Esta vez Damián se indignó. —¡¿Trece?! ¿Pero por quién me tomas?

Inés ya estaba perdiendo la paciencia. —Entonces, ¿cuántos años tiene?

—Veinte —respondió él avergonzado.

—¡¿Veinte?!... ¡¿Veinte?! —Sencillamente no podía creerlo—. ¿Quién te ha dicho que a los veinte, una mujer todavía es una niña?

—Una mujer no, pero Marcela sí.

—¡No me hagas reír! Ustedes los hombres son unos verdaderos inocentes, por no decir boludos.

—No, no soy inocente —protestó enfurruñado como un niño—. Yo a Marcela la conozco de toda la vida. Yo le he cambiado los pañales. La ayudé a caminar... Yo le enseñé el siete por ocho. Yo sé todo de ella. Y ella todavía es una nena.

—Una nena de la que te has enamorado.

—¡¿Qué dices?! ¡¿Acaso has escuchado algo de todo lo que te dije?! —se indignó Damián—. ¡¿De qué amor me estás hablando?! ¡A ver si todavía te haces la novela! Lo que te digo es que yo tengo esta amiga, ¿no? Que más que amiga es como una hermana menor. ¡Te imaginas! ¡Yo hasta le cambié los pañales! Bueno, y por un motivo que no viene a cuento, con esta amiga nos hemos besado. Un beso inocente, ¿entiendes? Yo tenía ganas de besarla, pero eso no está mal. Porque somos amigos, ¿entiendes? Porque yo a ella hasta los pañales le he cambiado. Una hermana casi... Y ahora cuando la veo me da como una ternura, ¿entiendes?... ¡¿Entiendes?!

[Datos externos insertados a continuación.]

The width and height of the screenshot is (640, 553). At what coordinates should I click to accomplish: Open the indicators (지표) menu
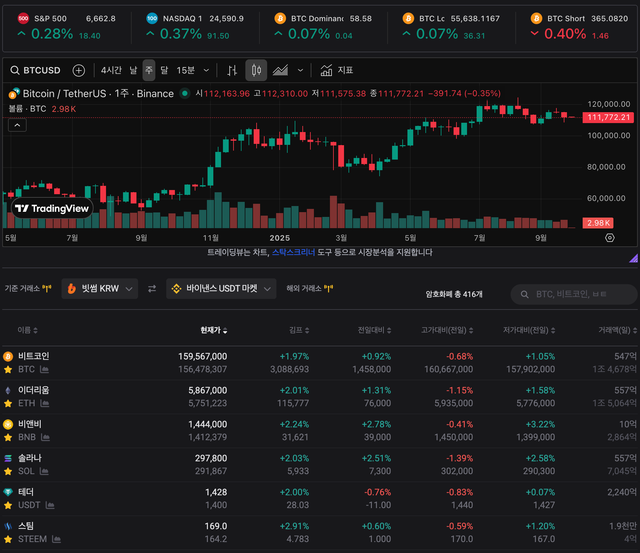click(337, 71)
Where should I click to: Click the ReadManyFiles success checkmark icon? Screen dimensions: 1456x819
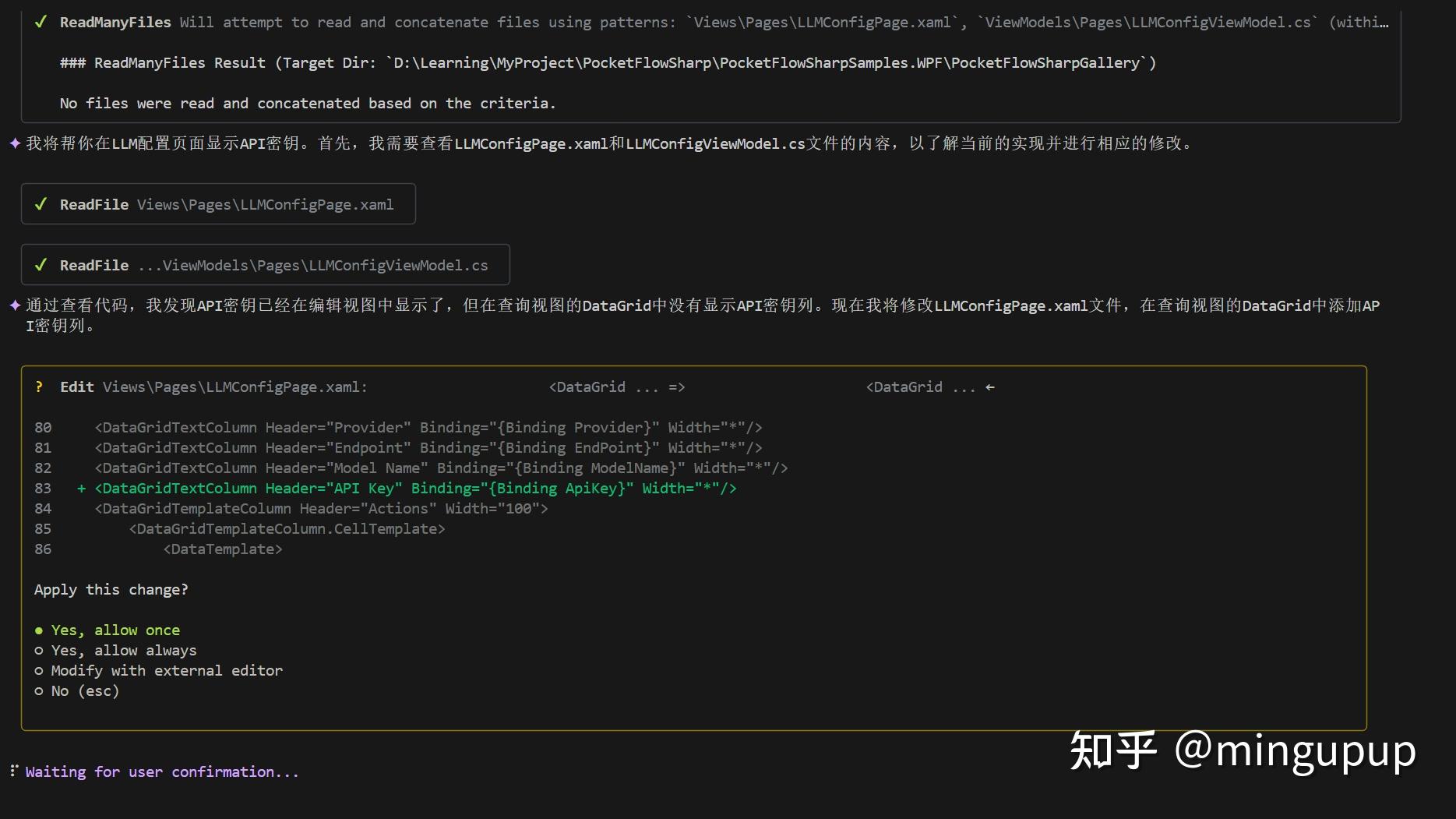tap(41, 22)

Inés entendía perfectamente.

Por un momento miró balbucear a Damián, tratando de convencerla y convencerse. Un hombre grande que para algo tan simple era un verdadero niñito.

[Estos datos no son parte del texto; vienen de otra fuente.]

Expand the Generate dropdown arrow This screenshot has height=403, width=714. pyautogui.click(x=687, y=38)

Él, ante su silencio, insistió: —Es sólo ternura. Ganas de besarla... Es como una hermana para mí. ¡Si yo, incluso...!

Inés lo interrumpió.

—Sí, ya sé: “le cambiaste los pañales”.

* * *

La noche era larga.

Un bus se había quedado sin frenos, incrustándose de lleno en una casa. ¿Cómo se le explicaba a un padre que su hijo, que dormía en su propia cama, había muerto atropellado?

Una noche larga, una vida corta.

Inés miraba a Damián trabajar en el quirófano. Le costaba pensar que era el mismo tipo que hacía unas horas atrás había estado tan desamparado. ¡Qué maravillosa cualidad la de los hombres, que podían aislar totalmente su corazón de su trabajo!

Era obvio que los cursos que había hecho Damián rendían su fruto. No dejó cara sin reconstruir, ni abdomen sin completar. “Este tipo va a llegar lejos”, pensó Inés con algo de envidia. Ella no podía desprenderse tan fácilmente de las cosas que le pasaban por la cabeza cuando estaba operando. Claro que había sido excelente...., antes. Pero ahora, aunque más no fuera la culpa por no ir a una reunión en el colegio de sus hijos, la hacía rendir menos. En cambio Damián...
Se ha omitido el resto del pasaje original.